山梨のブドウ畑からカンヌへ。- 三澤彩奈がカンヌの国際文化交流の場で伝えた、甲州と山梨の精神 –

5月半ばの南仏カンヌ。カンヌ国際映画祭が最高潮を迎えるなか、地中海を望む Hotel Martinez に世界各国の映画人・文化人1000人以上が集まりました。日本文化を世界へ発信する国際交流イベントJAPANESE
NIGHT in Cannes 2026」の夜のことです。和装姿で壇上に立った当社取締役・三澤彩奈は、遠く山梨・北杜市明野町のブドウ畑に思いを馳せながらマイクを握りました。

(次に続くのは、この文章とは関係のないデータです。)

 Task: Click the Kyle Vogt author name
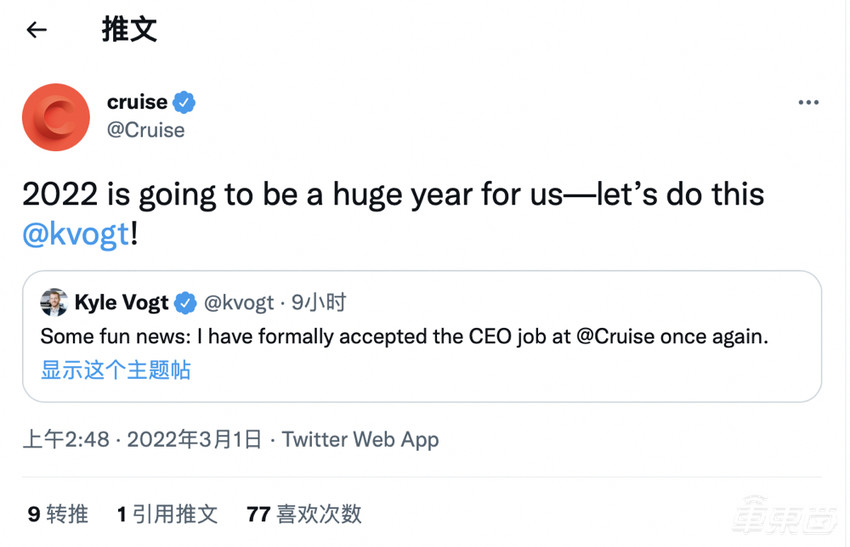(121, 302)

標高 700 メートルの丘陵地で日々ブドウと向き合い、千年の歴史をもつ日本固有品種「甲州」を世界基準のワインへと磨き上げてきた醸造家が、映画と文化の祭典の場で語ったのは、土の匂い、風の音、そして日本人のものづくりの魂でした。

■ 日本が主役になった、特別な年に

2026 年のカンヌ国際映画祭は、映画見本市Marché du Filmにおいて日本をCountry of Honour(特別招待国)に選定した特別な年。映画産業での日本への関心が世界的に高まるなか、俳優・プロデューサーのMEGUMI氏がファウンダーを務める「JAPANESE NIGHT」(2024年創設)は今年、「人・物・事」に焦点を当て、日本映画と文化の価値をより具体的な魅力として世界へ伝える場として機能しました。

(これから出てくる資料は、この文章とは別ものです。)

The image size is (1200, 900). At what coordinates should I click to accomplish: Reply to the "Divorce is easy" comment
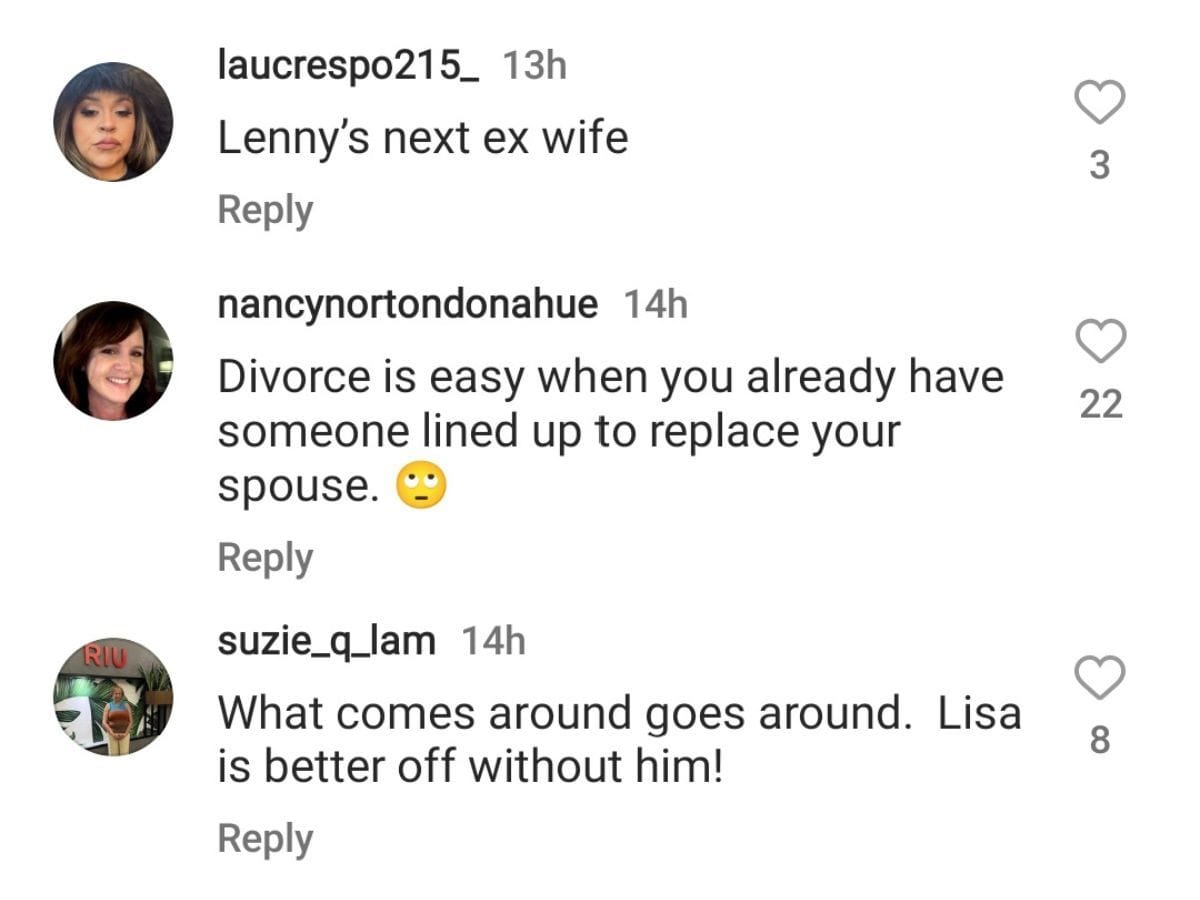point(265,558)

会場では、ウディネ・ファーイースト映画祭で最高賞と特別観客賞をダブル受賞した映画『FUJIKO』の木村太一監督らが登壇。三澤彩奈もまた、スピーカーの一人として壇上に立ちました。そのきっかけは、2024 年に MEGUMI 氏がプロデュース、木村監督が手がけたショートドキュメンタリー「AKOI」への出演でした。

■ 「足肥」が映す、畑との対話

「AKOI(足肥)」とは、足しげく畑に通う農夫・農婦ならではの肌理細やかさと、栽培への誇りを意味する言葉。闇雲に地力をつける肥料まきよりも、土と向き合い続けることの価値を映した言葉です。ドキュメンタリーは、映画「いま、会いにゆきます」(土井裕泰監督・2004 年)のロケ地ともなった北杜市明野町のブドウ畑を舞台に、三澤彩奈がワインと向き合う日々を追いました。

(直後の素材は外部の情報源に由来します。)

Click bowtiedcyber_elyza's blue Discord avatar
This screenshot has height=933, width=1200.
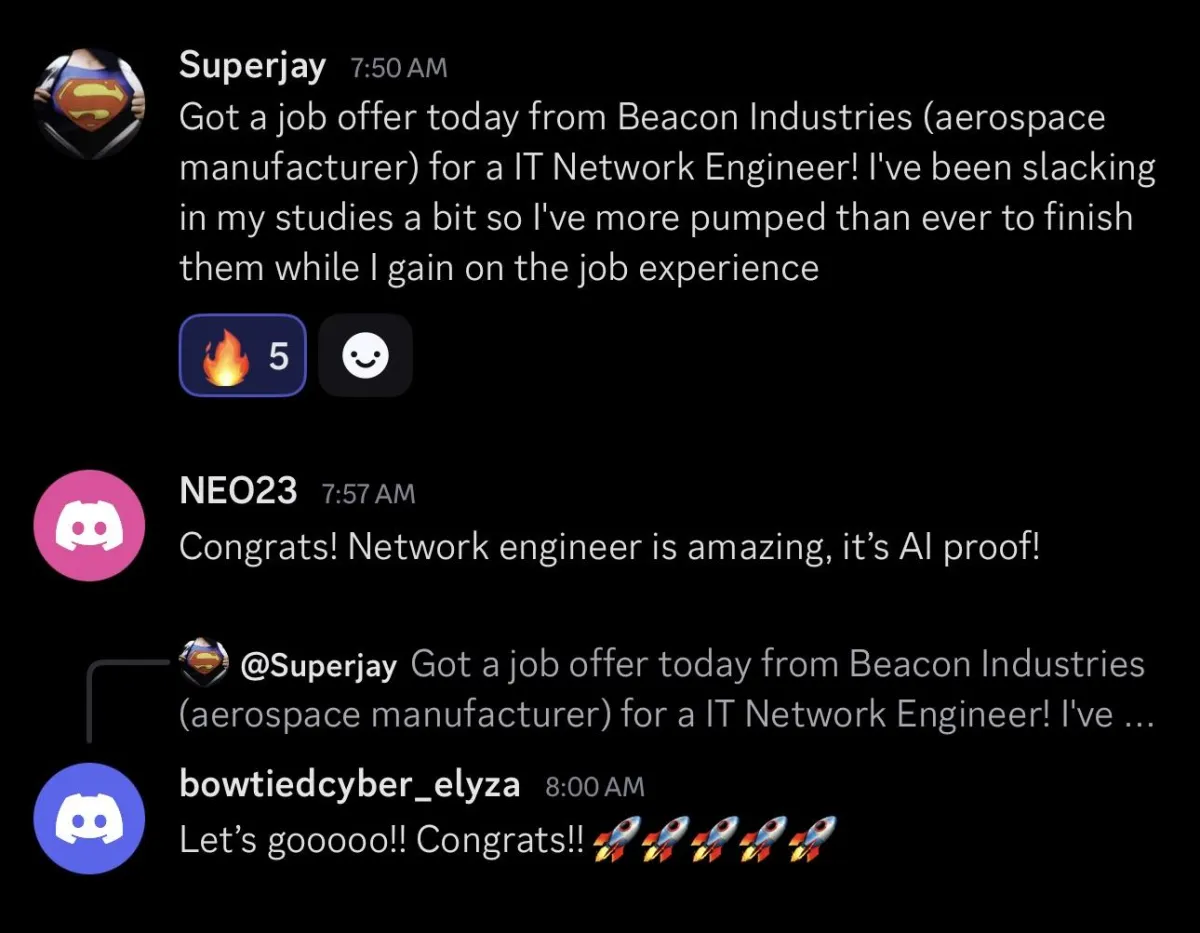[x=89, y=818]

山を眺め、風を感じ、鳥の声を聴き、植物の香りを嗅ぐ。ブドウ一本一本を観察する小さな発見の積み重ねが、三澤の言う「風土を生かしたワイン造り」の核心にあります。その哲学を映像に収めたのが「AKOI」であり、その映像が縁となって、山梨のワインはカンヌの夜へと旅立ちました。

■ 千年の品種が、国際交流の場に注がれた夜

会場では『三澤甲州』が来場者に提供されました。甲州は、千年以上の歴史をもつとされる日本を代表するブドウ品種。当社は 1923年の創業以来、この品種の個性を世界に通用する品質へ高めることに取り組み、2014 年には世界最大のワインコンクール Decanter World Wine Awardsにて、自社畑である北杜市
明野町・三澤農場産の甲州で醸した『キュヴェ三澤 明野甲州2013』が日本ワイン初の金賞を受賞しました。2020 年、このワインはさらなる研究を重ね、産地特性を表現したワイン、新生『三澤甲州』として生まれ変わります。

■ 三澤彩奈 コメント

「JAPANESE NIGHT は、単に日本を発信する場ではなく、世界から集まった方々とお互いを尊重し合う国際交流の場でした。映画をはじめ、さまざまな分野の表現者や造り手の方々に焦点が当てられる特別な夜に、山梨のワイン、そして日本固有品種である甲州についてお話しする機会をいただけたことを大変光栄に思います。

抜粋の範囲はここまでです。